- 提供された抜粋 -
**********

星降りぬ

書かねば。

壮大になにも起こらない「天気の子」② ~「『トゥルーエンド』説に見る物語の欠落」編~

追記:2021年1月4日に大きく論の構成を変え、タイトルも変えました。

 

 

1.「トゥルーエンドっぽい」って、なんだ?

この記事は、② と入っているように前回の続きなのだが、読んでいただけただろうか。

 

stars-have-fallen.hatenablog.jp

 

 読んでない? じゃあ読まなくていいよ。 

 主人公の帆高は、みずからの信念のままに道を選んで突き進んでいく、みずみずしい無鉄砲が心地よいキャラクターだ。いわゆる「社会常識」とか「善」とか「悪」とかに縛られずに物語を駆け抜けている。でも「社会常識 対 主人公」という構図は、主人公らをオトナ目線で表面的に眺めた評価であって、当人らの主観を無視している。それに、異常気象が悪化していくのは現代社会でも「天気の子」の世界でも既定路線のはずだ。雨が降り続いて東京が海に沈んじゃったって帆高たちだけに責を負わせられるわけじゃないし、帆高たちの行動や選択を社会的に「良い」とか「悪い」とかばかりで評価するのは違うんじゃないか?

                       

 ざっくりそんな話をしていた。

 「天気の子」を語るとき、新海誠がめずらしくアングラな場所を舞台にして反社会的な事物や行動を描いていることに注目する見かた、社会規範と帆高らを後押ししたい気持ちとの間で葛藤する須賀の姿を読み深める見かたなどがあるが、今回それらは脇に置いてみようという意志表明である。

**********

- 提供資料 -
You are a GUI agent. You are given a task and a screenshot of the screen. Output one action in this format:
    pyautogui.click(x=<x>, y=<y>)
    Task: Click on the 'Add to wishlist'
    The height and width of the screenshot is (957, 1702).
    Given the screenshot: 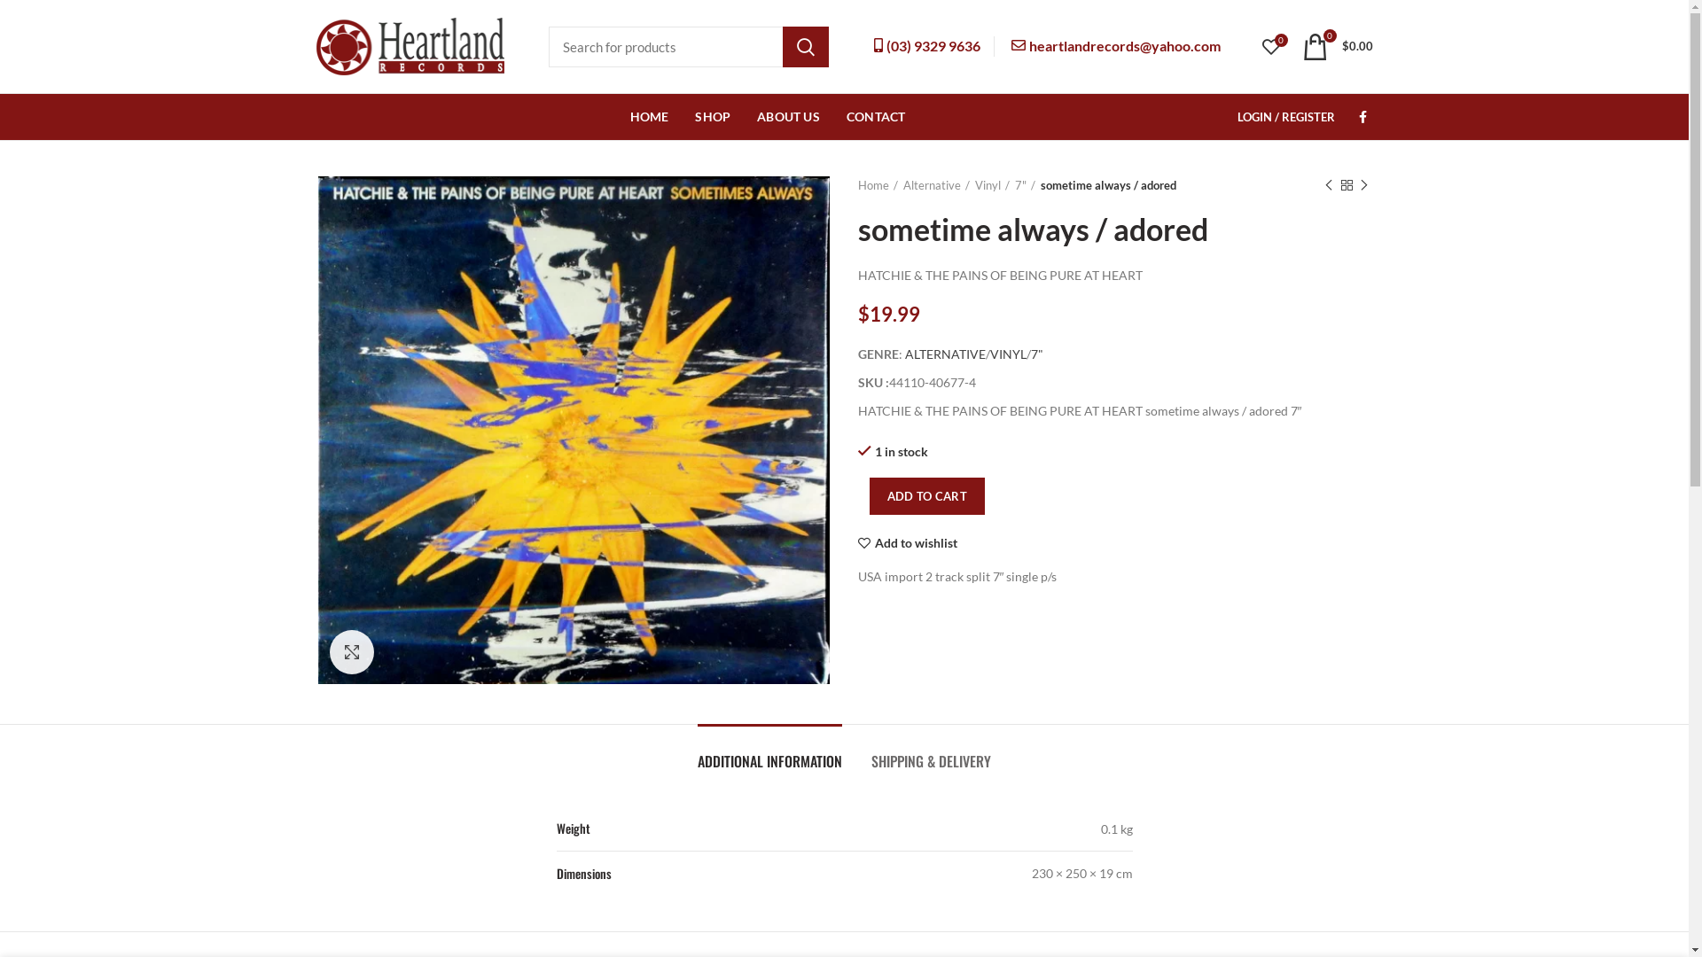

**********

- 課題 -
**1)** 『天気の子』の記事で、論の構成とタイトルが変えられたのはいつか。
**2)** 『天気の子』の記事を書き写せ。「読んでない? じゃあ読まなくていいよ。」を含む箇所から始め、「みようという意志表明である。」の後で止めること。
**3)** 『天気の子』の記事を、最後の文の後から書き継げ。
項目は『天気の子』の記事とは別個の資料である。

- 課題ごとの結果 -
**1)** 2021年1月4日。

**2)**
読んでない? じゃあ読まなくていいよ。 

 主人公の帆高は、みずからの信念のままに道を選んで突き進んでいく、みずみずしい無鉄砲が心地よいキャラクターだ。いわゆる「社会常識」とか「善」とか「悪」とかに縛られずに物語を駆け抜けている。でも「社会常識 対 主人公」という構図は、主人公らをオトナ目線で表面的に眺めた評価であって、当人らの主観を無視している。それに、異常気象が悪化していくのは現代社会でも「天気の子」の世界でも既定路線のはずだ。雨が降り続いて東京が海に沈んじゃったって帆高たちだけに責を負わせられるわけじゃないし、帆高たちの行動や選択を社会的に「良い」とか「悪い」とかばかりで評価するのは違うんじゃないか?

                       

 ざっくりそんな話をしていた。

 「天気の子」を語るとき、新海誠がめずらしくアングラな場所を舞台にして反社会的な事物や行動を描いていることに注目する見かた、社会規範と帆高らを後押ししたい気持ちとの間で葛藤する須賀の姿を読み深める見かたなどがあるが、今回それらは脇に置いてみようという意志表明である。

**3)**
 ところで「天気の子」は、公開直後から不思議な感想がみられた。

 曰く、これは「ゼロ年代セカイ系エロゲ」の「トゥルーエンド」だ、という。

 

cr.hatenablog.com

 

 「天気の子」の「原作」は、選択肢のえらびかたによって複数のエンディングが見られるノベル型ゲームであり、映画はゲームを何周かしてやっとみれるエンディングであるという。

 劇場版「天気の子」は劇場版「AIR」同様、大胆な構成となっています。というのも原作では3ヒロイン(家庭版では島の幼馴染が加わるため4ヒロイン)だった物を、陽菜ルートかつTrueエンドのもののみに再構築しているからです。その結果同じくメインヒロインであった夏美や四葉はあくまでサブやゲストキャラ扱いとなりました。

PS2版天気の子を俺たちは遊んだことが有る気がしてならないんだ。 - セラミックロケッツ!(2021年1月3日取得)

 

 もちろんそんな原作ゲームはない 。 

 しかし、妙にしっくりくる喩えだ。

 「天気の子」が「セカイ系っぽいね」という感想はもっともだ。帆高はセカイを見捨てて彼女をとるわけだから、そこまでは納得である。

 新海誠自身は「セカイ系」というものを深く意識して作品を作ってはいないという*1が、彼が作るものが「セカイ系」になってしまうという節がある。

 

 しかし「トゥルーエンド」とはなんだろうか。

 いくつもの分岐の果て。数々のバッドエンドとそこそこのヒロインエンドを超えた先。あらゆる可能性のすえようやくたどり着ける真の終着点。

 ふしぎと理解できる、この「トゥルーエンド」感はなんだろう。

 帆高が陽菜を救う選択をしたからトゥルーエンド? 結果陽菜を奇跡的に救えたから? 東京が沈むというぶっ飛んだオチだから?

 どれも弱い。このくらいは映画でも小説でも想定される範囲、よくある物語の展開だ。わざわざ「トゥルーエンド」なんて言葉は使わなくていい。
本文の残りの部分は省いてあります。